WOOL SUBSTITUTES AND WASTE PRODUCTS

Remanufactured wool substitutes are extensively used in the manufacture of woolen and worsted goods. There is no need for the prejudice that is sometimes met regarding these reclaimed materials, for by their use millions of people are warmly and cheaply clothed. If the immense quantity of these materials were wasted, countless persons would be unable to afford proper clothing, as it is difficult to estimate what the price of wool would be; and it is also doubtful if a sufficient quantity could be produced to supply the need. In almost all instances the use of wool substitutes is for the special purpose of producing cloths at a much lower price.

The cloths made from waste products, such as noils, are not much inferior in quality to those produced from the wool from which the noils are obtained; but the great majority of cloths made from other waste products are much inferior. The following are the most important substitutes: noils, shoddy, mungo, extract-wool, and flocks.

Noils are the rejected fibers from the process of combing the different wools and hairs; thus, wool noils are from the sheep, mohair noils from the Angora goat, and alpaca noils from the Peruvian sheep.

§ Dataset content
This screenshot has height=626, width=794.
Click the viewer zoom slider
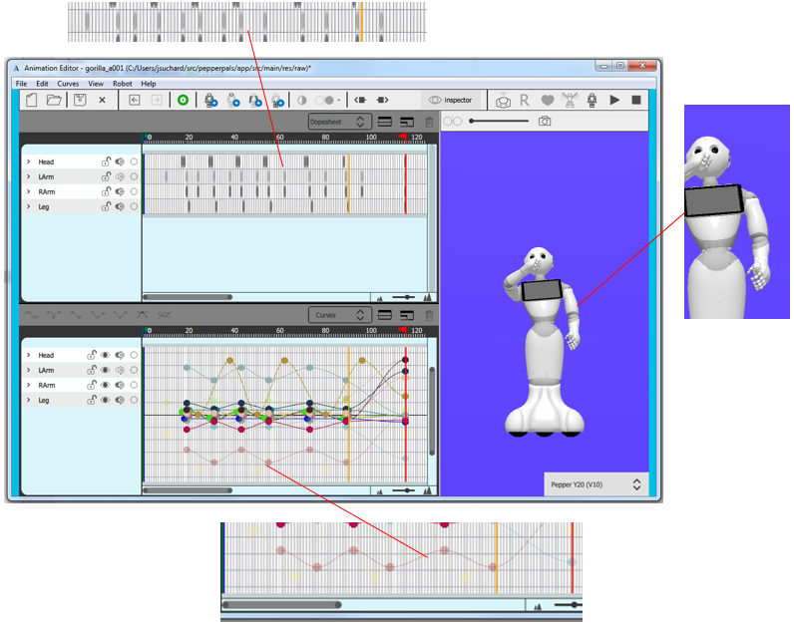tap(499, 121)
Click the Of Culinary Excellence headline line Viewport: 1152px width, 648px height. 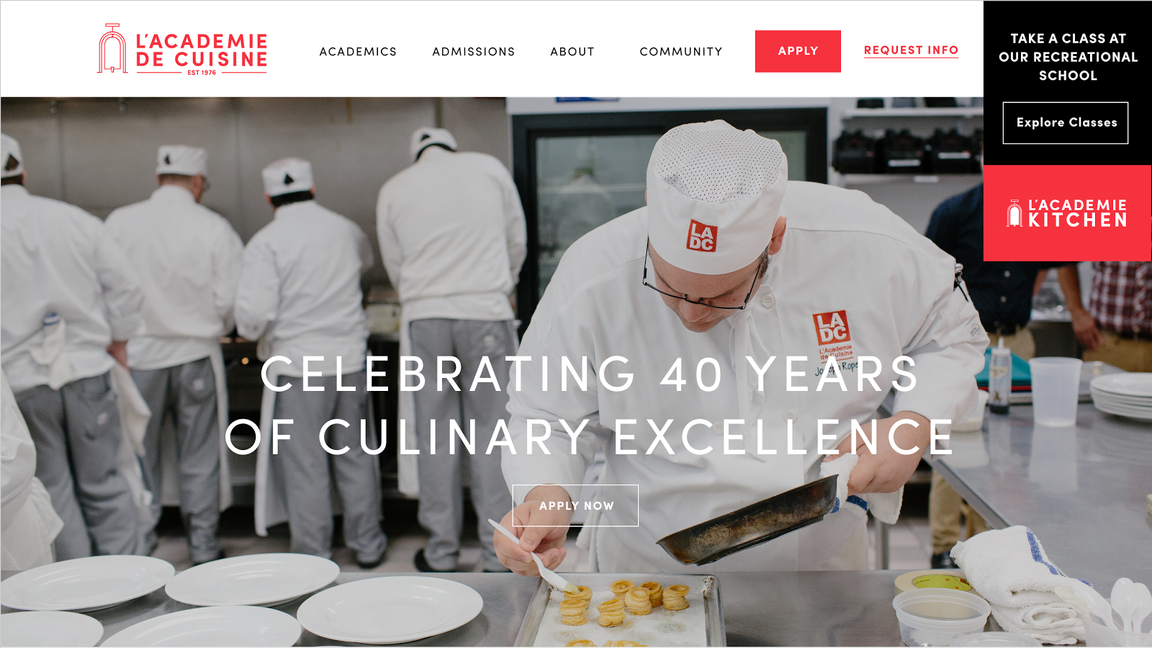(589, 436)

§ Task to complete
Carry the passage on wool substitutes and waste products forward from its final sentence, which explains the sources of noils.

§ Answer for this exercise
Noils are divided into classes, namely, long-wool noils, short or fine-wool noils, mohair noils, and alpaca noils. They are all obtained in the process of combing, that is, the process which separates the long from the short fibers; the former are known as the "top," and are used in worsted and in the production of mohair and alpaca yarns; while the latter are used to advantage in the production of many different kinds of woolen fabrics. With the exception of length, noils are practically of the same quality as the tops from which they are taken.

Long-wool noils are from the combings of such wools as Leicester and similar wools. These noils, like the wool from which they are obtained, are much coarser in quality and fiber than the short-wool noils. Occasionally, when strength is required in the fabric, these noils are used, and they are also mixed with short-wool noils. Many of the cheviot fabrics are made exclusively of these noils. They are also mixed with shoddy and cotton in the production of dark-colored fabrics, and in medium and low-priced goods requiring a fibrous appearance they are extremely useful.

Short or fine-wool noils are the most valuable, and are obtained from combing Australian and other fine wools. The number and variety of uses to which they are put are innumerable. They are used to advantage in the plain and fancy woolen trade, in the manufacture of shawls and plain woolens of a soft nature, and are also suitable for mixing with cotton in the production of twist threads.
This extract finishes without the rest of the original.